#### PROBLEMS TO SOLVE:
a – According to the CloudFormation deployment guide, which make command deletes the stack?
b – Pick up the CloudFormation deployment guide at the point where it ends and keep writing.

#### SELECTED EXTRACT:
__________

CloudFormation Deployment

Prerequisites:

AWS CLI configured with appropriate credentials
Route 53 hosted zone for DNS (e.g., mpac-cloud.com)
ACM certificate for *.obs.mpac-cloud.com

Deployment Steps:

bash

cd mpac-obs/cloudformation

# 1. Configure parameters
cp parameters.json.example parameters.json
# Edit parameters.json with your AWS account details

# 2. Deploy full stack (networking + ECS + services)
make deploy-full PARENT_HOSTED_ZONE_ID=Z1234567890ABC

# 3. Check deployment status
make status

# 4. Show service endpoints
make show-endpoints

# 5. Update existing stack
make update

# 6. Delete stack (WARNING: destroys all data)
make delete-stack

CloudFormation Parameters:

json

{
  "Parameters": {
    "Environment": "production",
    "VpcCIDR": "10.20.0.0/16",
    "PublicSubnet1CIDR": "10.20.1.0/24",
    "PublicSubnet2CIDR": "10.20.2.0/24",
    "PrivateSubnet1CIDR": "10.20.10.0/24",
    "PrivateSubnet2CIDR": "10.20.11.0/24",
    "DomainName": "obs.mpac-cloud.com",
    "ParentHostedZoneId": "Z1234567890ABC",
    "CertificateArn": "arn:aws:acm:ap-southeast-1:123456789012:certificate/abc-def-123",
    "PrometheusRetentionDays": "14",
    "LokiRetentionDays": "14",
    "TempoRetentionDays": "7"

__________

#### SUPPLIED INFORMATION:
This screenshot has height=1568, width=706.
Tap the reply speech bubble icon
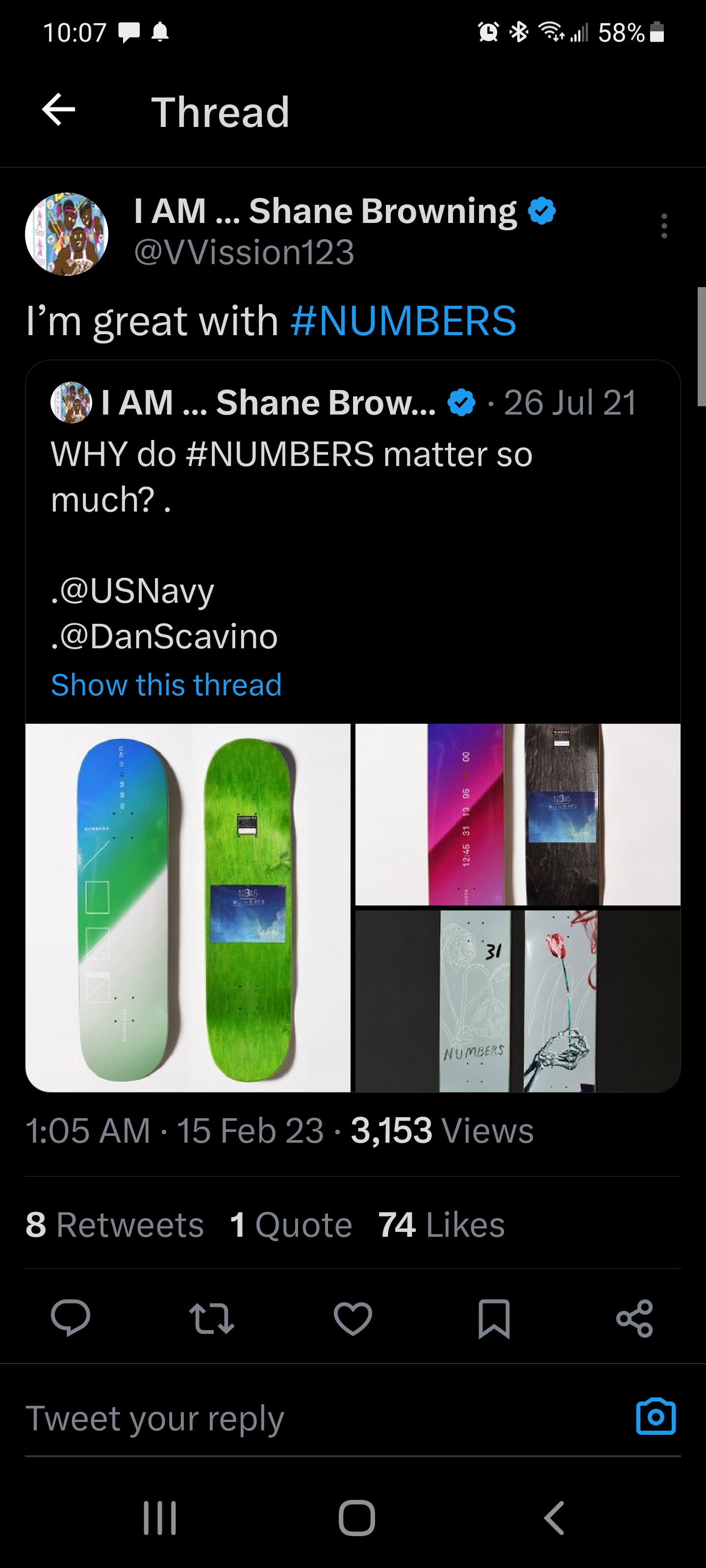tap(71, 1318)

__________

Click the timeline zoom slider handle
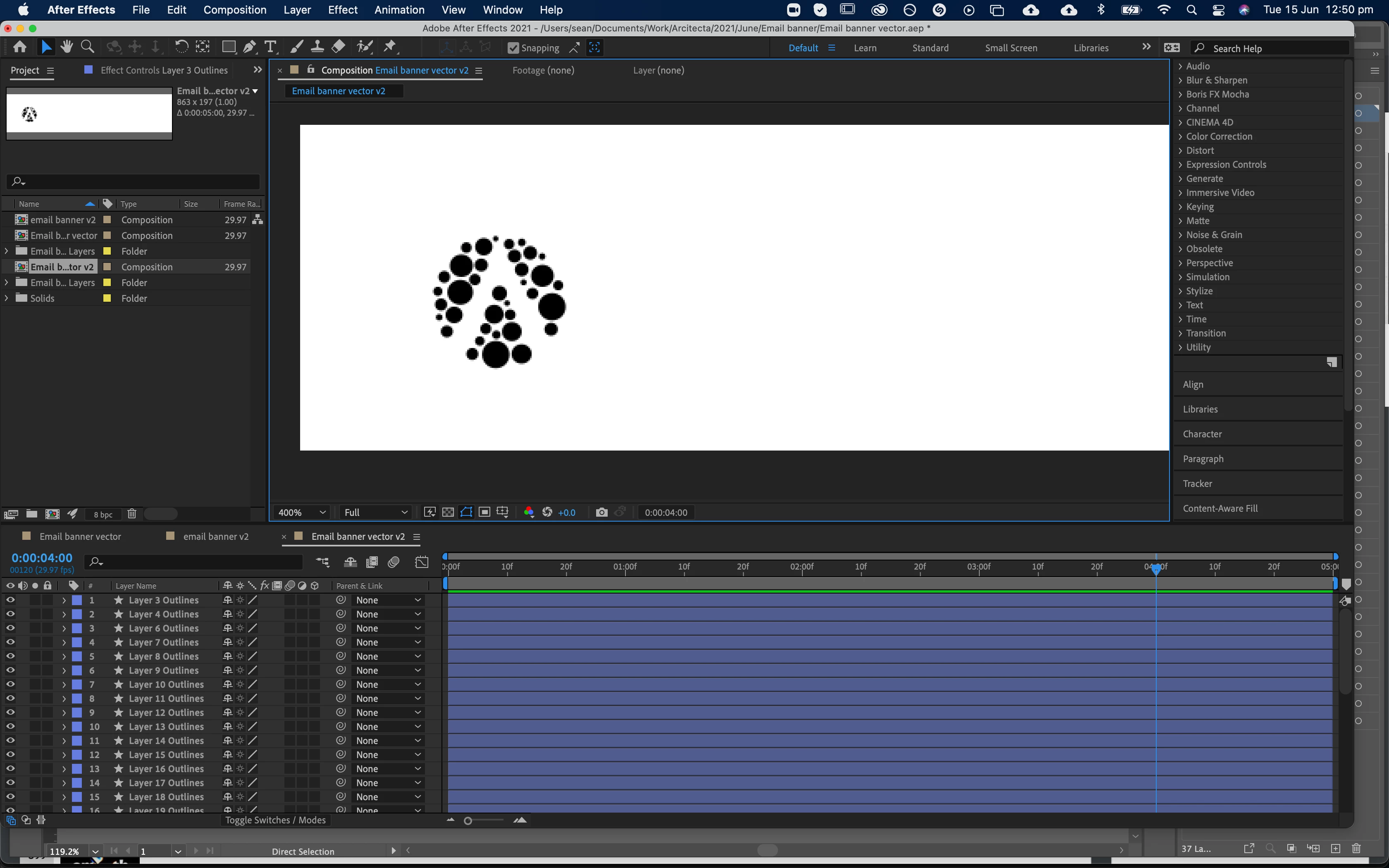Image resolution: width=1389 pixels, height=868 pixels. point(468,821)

__________

#### REPLIES:
a – make delete-stack

b –
  }
}

Service Configuration:

Service	Task Definition	Memory	CPU	Replicas
Alloy	alloy:1.12.0	2GB	1 vCPU	2
Prometheus	prometheus:3.8.0	4GB	2 vCPU	2
Loki	loki:3.6.0	4GB	2 vCPU	2
Tempo	tempo:2.9.0	4GB	2 vCPU	2
Grafana	grafana:12.3.0	2GB	1 vCPU	2

AWS Endpoints (Production)

Service	URL	Access
Grafana	https://grafana.obs.mpac-cloud.com	SSO / IAM auth
Alloy (OTLP)	grpc://alloy.obs.mpac-cloud.com:4317	VPC internal
Prometheus	http://prometheus.obs.mpac-cloud.internal:9090	VPC internal
Loki	http://loki.obs.mpac-cloud.internal:3100	VPC internal
Tempo	http://tempo.obs.mpac-cloud.internal:3200	VPC internal

Service Integration

Application Configuration

Environment Variables for Services:

bash

# svc-portal, svc-smarttab, mpac-pgw
export OTLP_ENDPOINT="http://alloy.obs.mpac-cloud.internal:4318"  # HTTP
export OTLP_ENDPOINT_GRPC="http://alloy.obs.mpac-cloud.internal:4317"  # gRPC
export OTEL_SERVICE_NAME="svc-smarttab"
export OTEL_RESOURCE_ATTRIBUTES="environment=production,region=ap-southeast-1"

Service Auto-Discovery (AWS)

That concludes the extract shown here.